An Introduction to Statistical Learning: The Free eBook

This week's free eBook is a classic of data science, An Introduction to Statistical Learning, with Applications in R. If interested in picking up elementary statistical learning concepts, and learning how to implement them in R, this book is for you.

After taking a week off, here's another free eBook offering to add to your collection.

This time, let's check out another classic of the genre, An Introduction to Statistical Learning, with Applications in R, written by Gareth James, Daniela Witten, Trevor Hastie and Robert Tibshirani. The book, a staple of statistical learning texts, is accessible to readers of all levels, and can be read without much of an existing foundational knowledge in the area.




From the book's website:

This book provides an introduction to statistical learning methods. It is aimed for upper level undergraduate students, masters students and Ph.D. students in the non-mathematical sciences. The book also contains a number of R labs with detailed explanations on how to implement the various methods in real life settings, and should be a valuable resource for a practicing data scientist.

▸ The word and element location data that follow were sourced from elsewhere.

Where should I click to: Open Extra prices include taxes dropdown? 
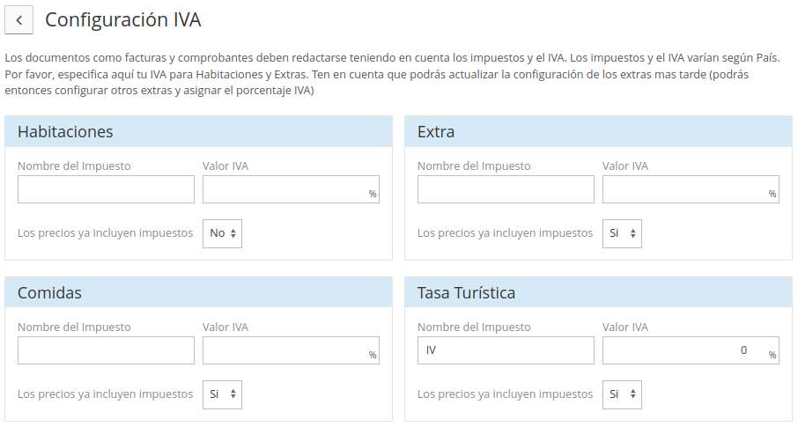(622, 233)
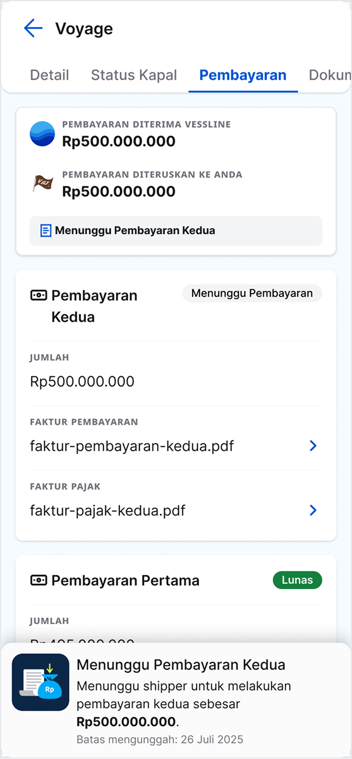This screenshot has width=352, height=759.
Task: Open the partially visible Dokumen tab
Action: (330, 75)
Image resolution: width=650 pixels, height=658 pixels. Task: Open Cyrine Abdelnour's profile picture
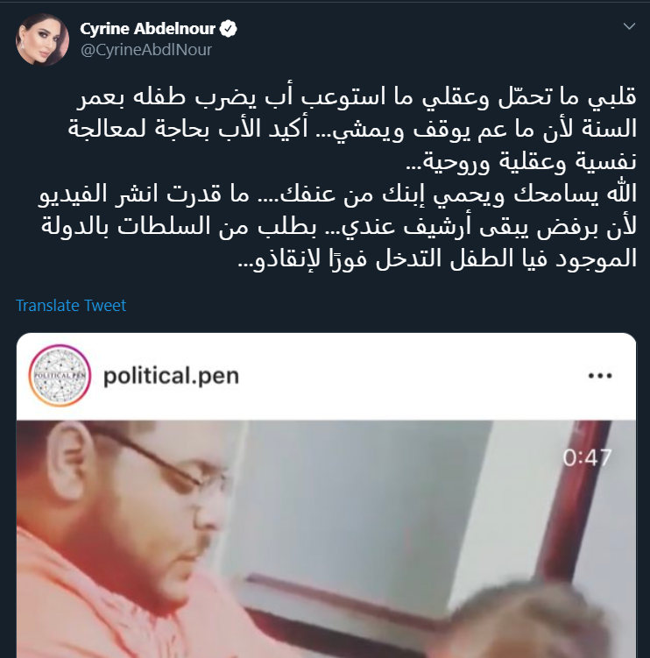coord(42,39)
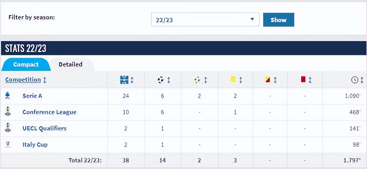Click the red card icon header
This screenshot has width=367, height=169.
coord(303,80)
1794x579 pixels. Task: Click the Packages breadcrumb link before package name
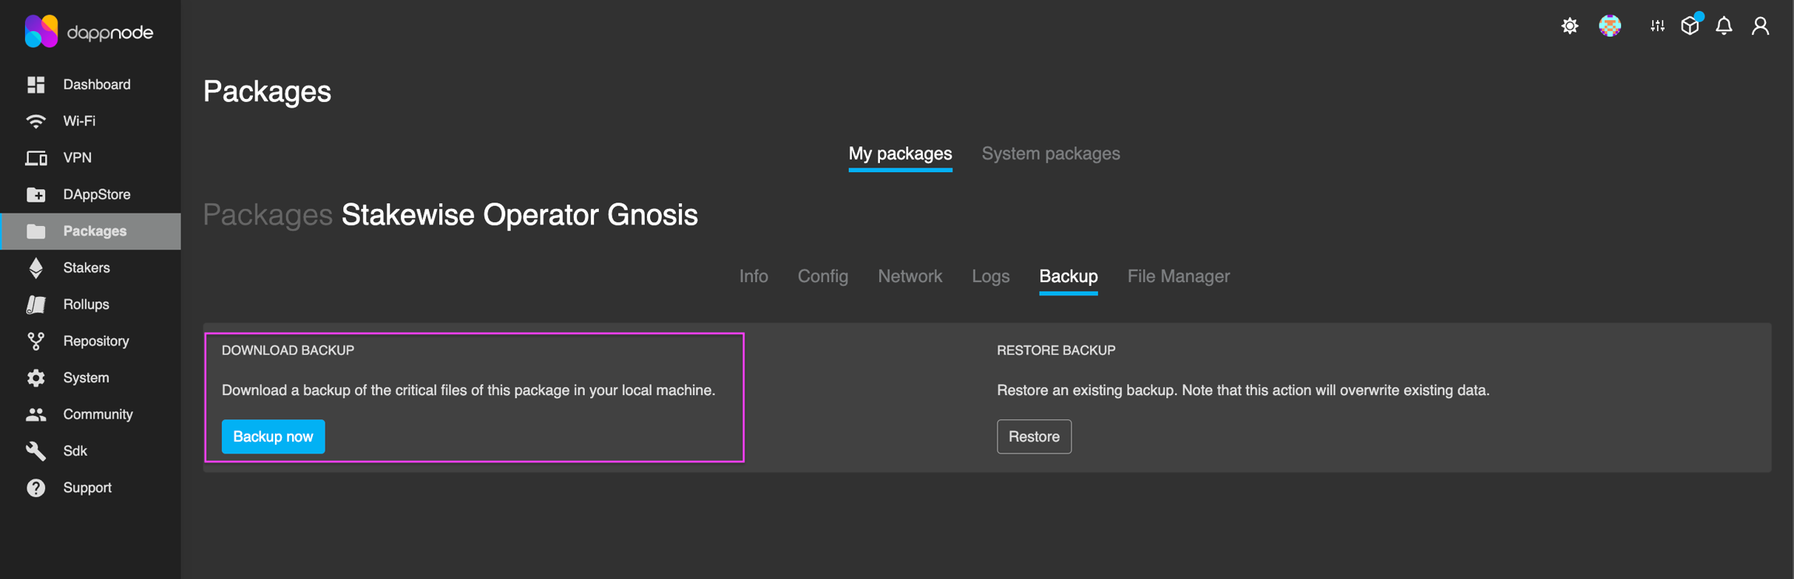(267, 215)
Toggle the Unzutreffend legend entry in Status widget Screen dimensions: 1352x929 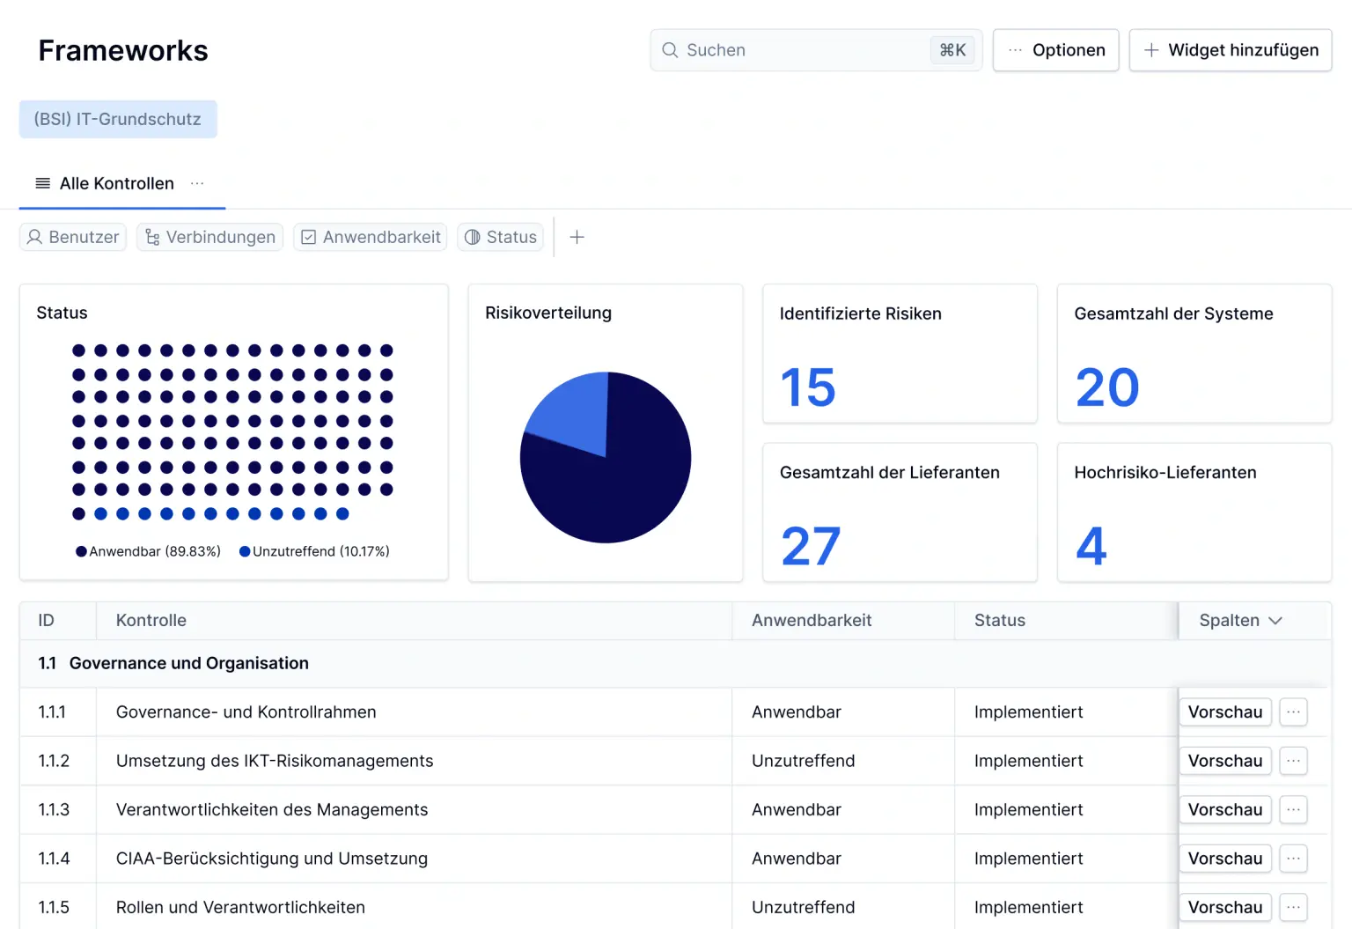(x=314, y=551)
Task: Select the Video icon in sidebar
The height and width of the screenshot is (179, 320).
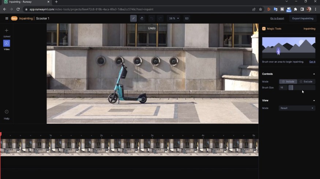Action: tap(7, 43)
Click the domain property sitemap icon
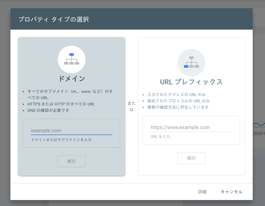Viewport: 265px width, 206px height. click(x=72, y=60)
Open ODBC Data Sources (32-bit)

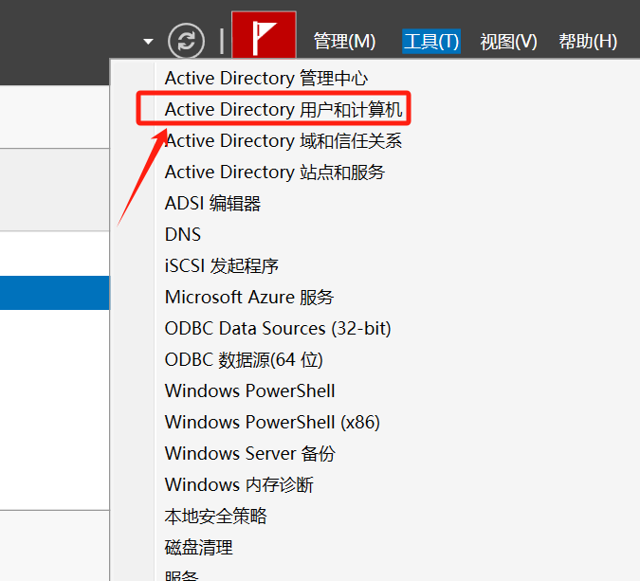tap(278, 329)
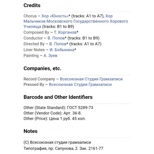This screenshot has height=154, width=154.
Task: Open composer Т. Корганов's artist page
Action: [x=65, y=32]
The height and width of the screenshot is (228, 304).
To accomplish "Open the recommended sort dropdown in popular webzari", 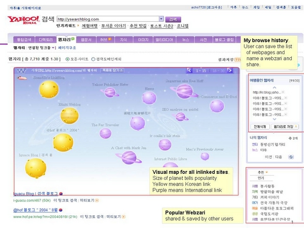I will click(x=263, y=172).
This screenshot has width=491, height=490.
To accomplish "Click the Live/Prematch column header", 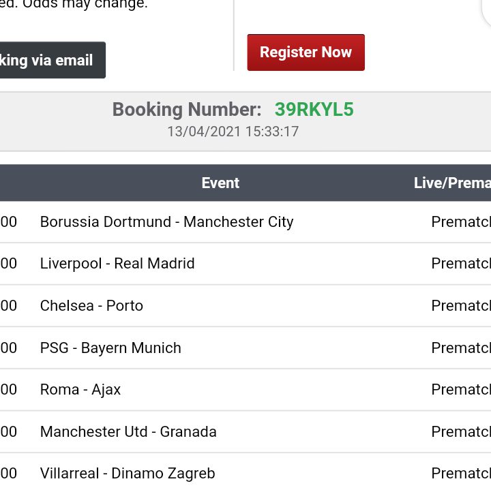I will click(x=451, y=183).
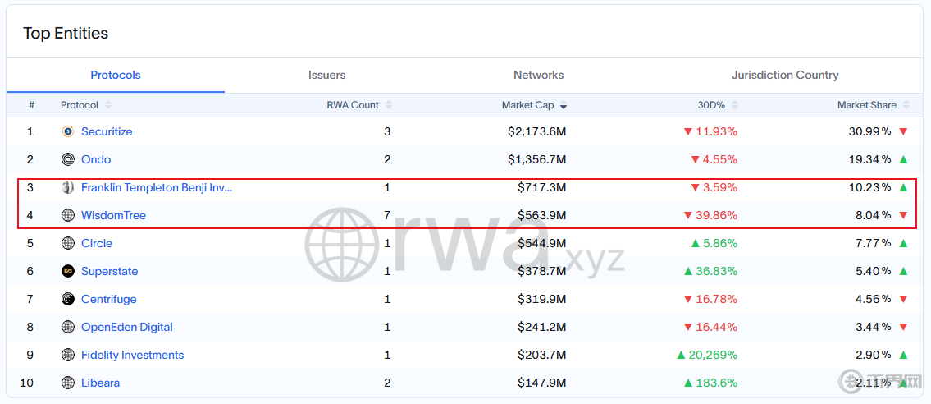
Task: Select the Protocols tab
Action: click(116, 75)
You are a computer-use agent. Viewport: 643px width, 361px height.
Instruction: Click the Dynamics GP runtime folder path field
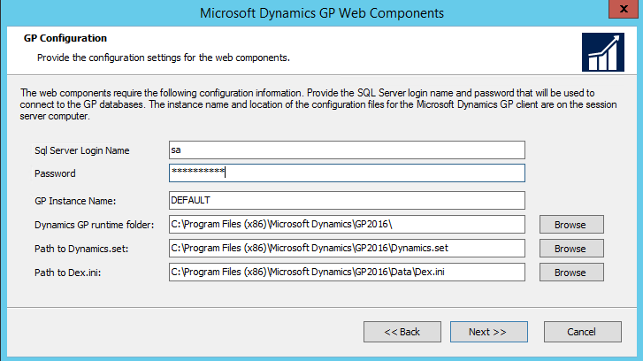(347, 225)
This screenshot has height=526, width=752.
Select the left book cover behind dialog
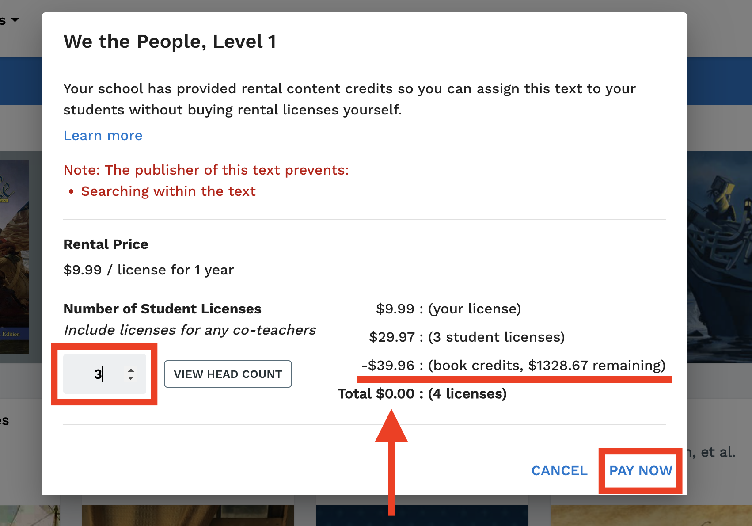pyautogui.click(x=15, y=257)
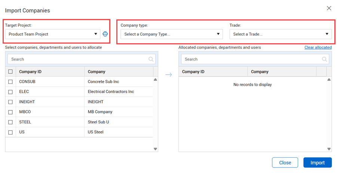Click the allocate right arrow between lists
The height and width of the screenshot is (173, 337).
coord(169,75)
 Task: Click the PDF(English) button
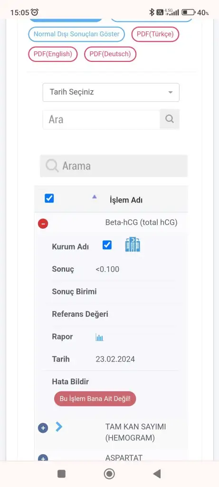click(53, 54)
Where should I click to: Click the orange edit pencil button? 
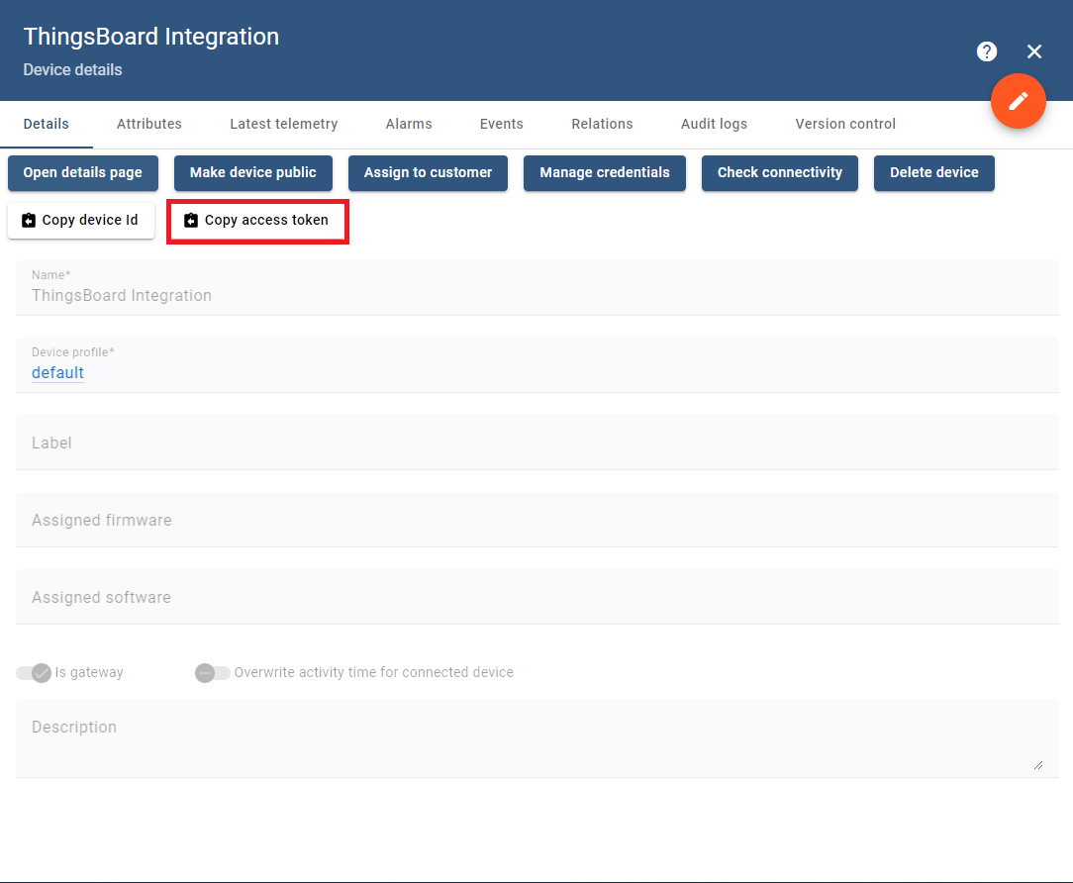tap(1019, 101)
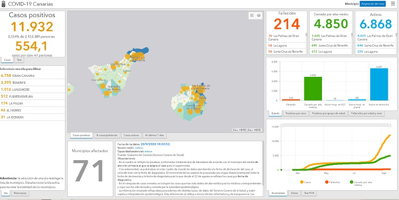Select the Test tab under Casos positivos
The height and width of the screenshot is (200, 399).
[19, 60]
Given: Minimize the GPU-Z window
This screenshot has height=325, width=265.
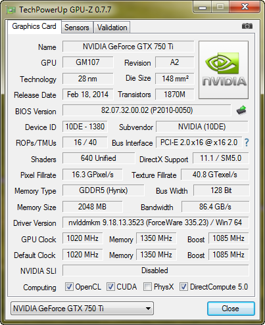Looking at the screenshot, I should pyautogui.click(x=203, y=8).
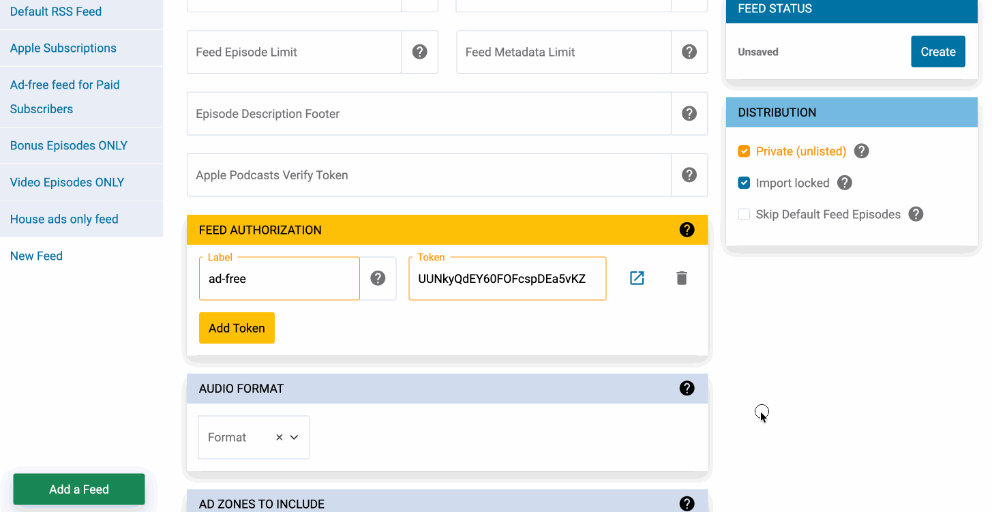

An Introduction to Statistical Learning, with Applications in R (ISLR) can be considered a less advanced treatment of the topics found in another classic of the genre written by some of the same authors, The Elements of Statistical Learning. Another major difference between these 2 titles, beyond the level of depth of the material covered, is that ISLR introduces these topics alongside practical implementations in a programming language, in this case R.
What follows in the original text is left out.